El tema principal, lo medular cuando uno se sienta para ver un partido, ya sea en la cancha como frente al LCD es: ¿se puede ver fútbol bien si uno jugó siempre mal?

No estoy muy seguro de que este razonamiento sea comparable a ¿acaso no se puede apreciar y analizar las veladuras de Velázquez en cualquiera de sus pinturas, y luego pasar a pintar la acuarela para el carajo? No. Una cosa es analizar y disfrutar de algo quieto y otra de algo dinámico, inmodificable. ¿Cuántas veces le erré a una pelota servida, o le pegué con el lado cambiado, para mofa y crispación de los demás, y me van a decir que es lo mismo que no te salga un azul Prusia al lado de un amanecer? Siempre existe la estratagema de taparlo, o no mostrarlo, o cualquier otra trampita onanista.

Así es como, cada cuatro años, llega el momento en que te vas a sentar, día tras día, para ver la mayor cantidad posible de partidos, solo o en grupo, y, salvo que seas muy desubicado, algún juicio tipo “el equipo está mal parado” o “el carrilero de ellos está en un gran día”, esos comentarios no demostrarán tu inhabilidad y hasta quizá sugieran la engañosa suposición de que uno se planta bien en la cancha y, en mi caso, hasta piensen que cuando corro con la pelota levanto la cabeza y todo.

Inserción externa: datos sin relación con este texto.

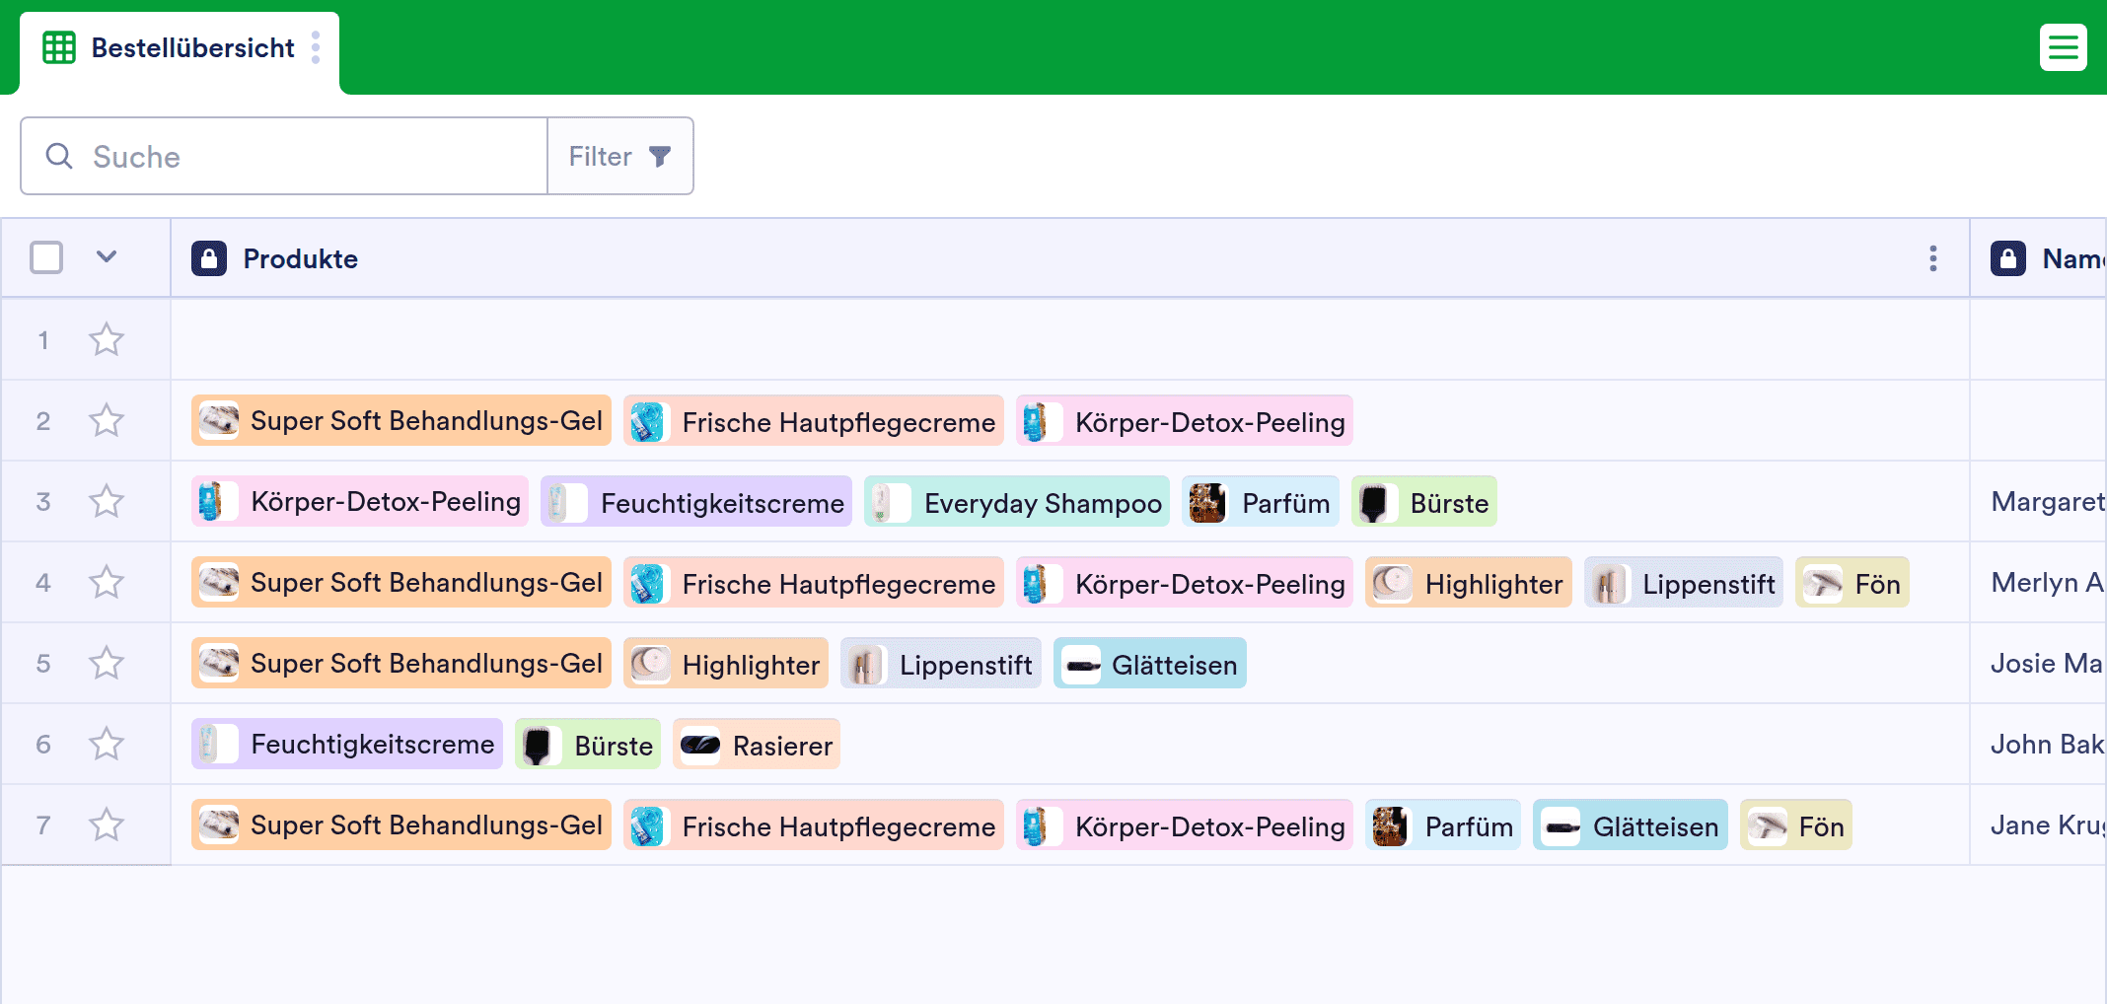
Task: Click the Glätteisen tag in row 5
Action: click(x=1150, y=665)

La cuestión es que ese día de gloria ha llegado y se desatan las pequeñas conflagraciones patrias. Volveremos a patear al aire cada vez que un atacante nuestro tenga la oportunidad de pegarle de lleno lejos de los guantes extranjeros, nos dolerán las mismas paralíticas sobre piernas valuadas en millones de euros como si fueran las de un amigo.

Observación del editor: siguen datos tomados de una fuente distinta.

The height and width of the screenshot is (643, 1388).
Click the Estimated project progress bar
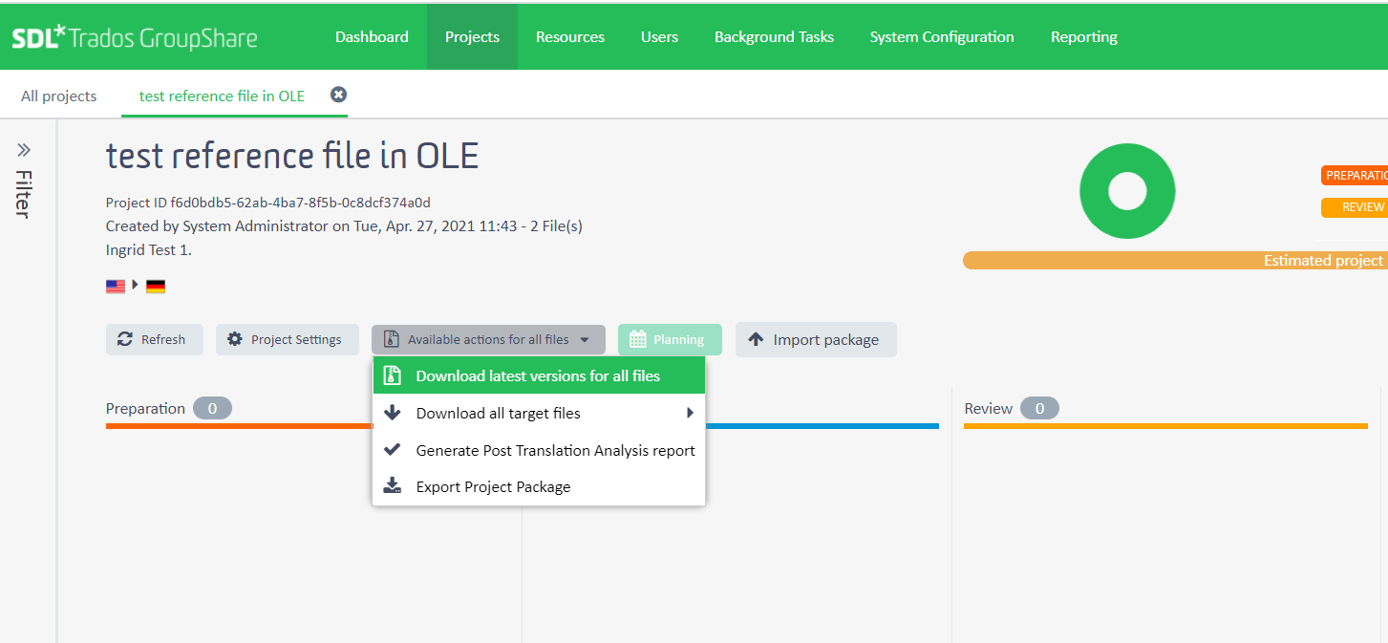[x=1175, y=260]
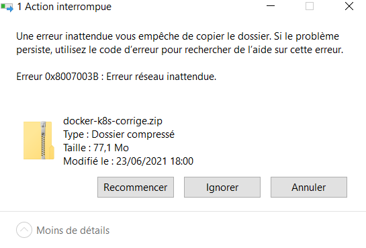
Task: Click the 1 Action interrompue window title
Action: [x=64, y=7]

El asunto es cuando termina el Mundial y uno vuelve a jugar a la canchita, y no aprendió nada de nada. O peor, el tiempo te demuestra que se puede desaprender alguna cosa que la teoría apresó con esfuerzo pero la praxis ya demuestra no acatarla.

Pero el fútbol es algo tan generoso, y democrático, que hoy veré a Sudáfrica ganar, rodeado de adultos de un país lleno de buenos jugadores aficionados, esos que a los cinco minutos del pitazo inicial dictaminan doctoralmente “pero éstos no juegan a nada” y al rato te das cuenta de que tienen razón, hasta que opinan lo contrario y también tienen razón.

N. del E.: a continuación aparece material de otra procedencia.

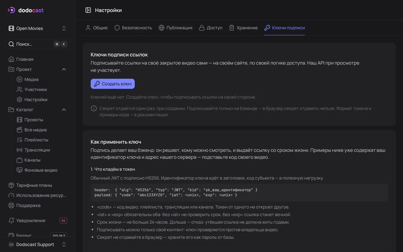Click the 92 notifications badge
Screen dimensions: 403x252
pos(63,221)
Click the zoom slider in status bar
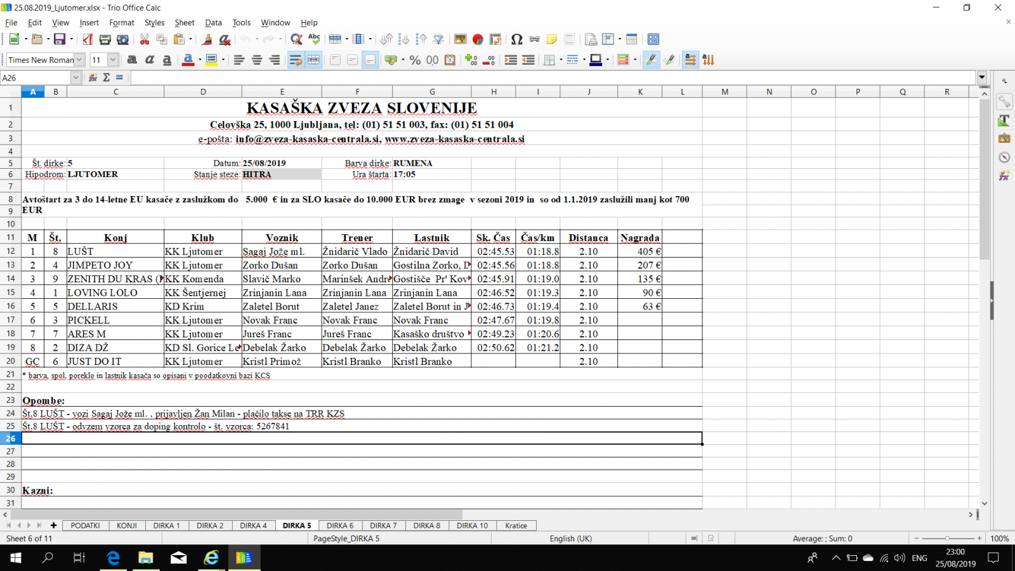 coord(947,539)
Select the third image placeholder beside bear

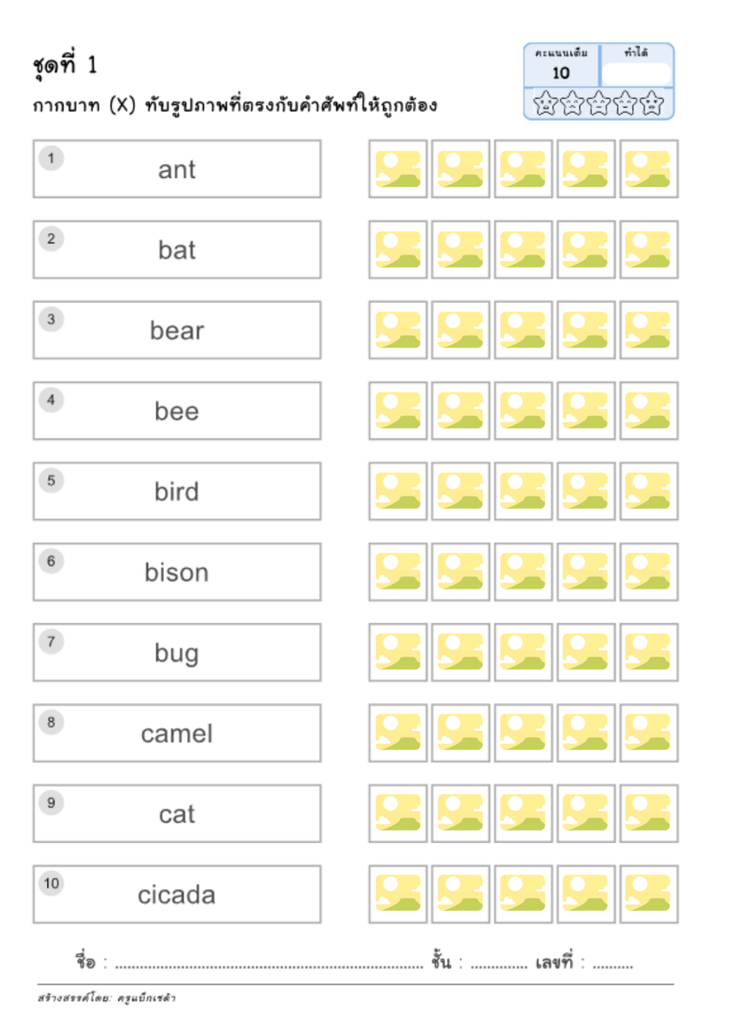tap(524, 330)
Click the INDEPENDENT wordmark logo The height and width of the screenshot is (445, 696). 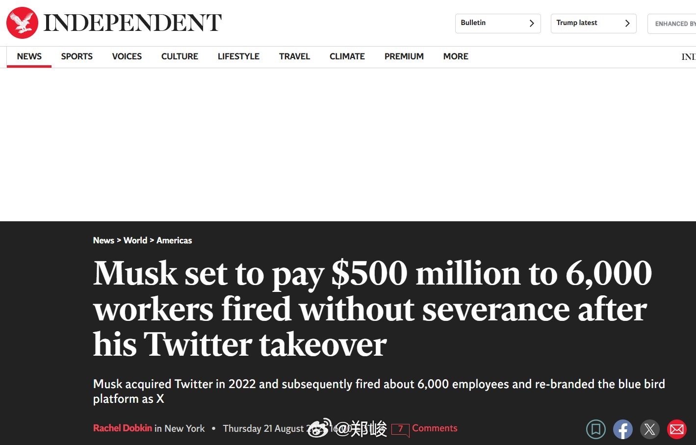[x=133, y=23]
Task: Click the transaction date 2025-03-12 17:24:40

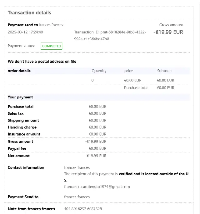Action: pyautogui.click(x=25, y=32)
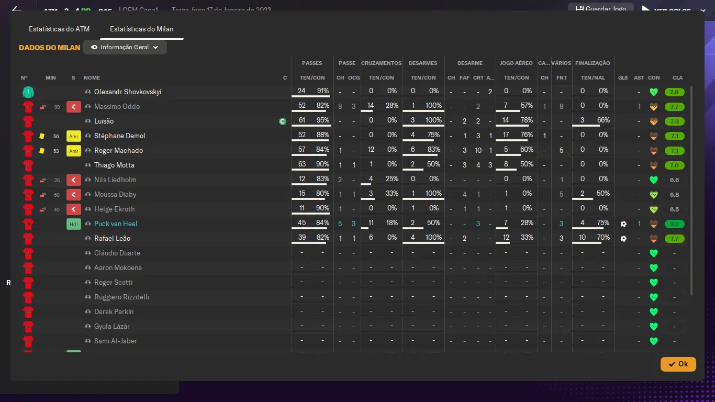Select the Estatísticas do Milan tab
Screen dimensions: 715x402
(141, 29)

No sólo. El fútbol es tan pero tan generoso que voy a olvidarme por un rato de lo que soy y a sonreír para adentro cuando le griten “¡tronco!” a alguno que la pifió en plena confrontación internacional y a mirar para arriba y susurrar al dios de los pataduras: “Perdónalos, no saben lo que dicen”.

Lo grave va a ser cuando, en el próximo Mundial, el pobre marcador de punta la pifie en 3D.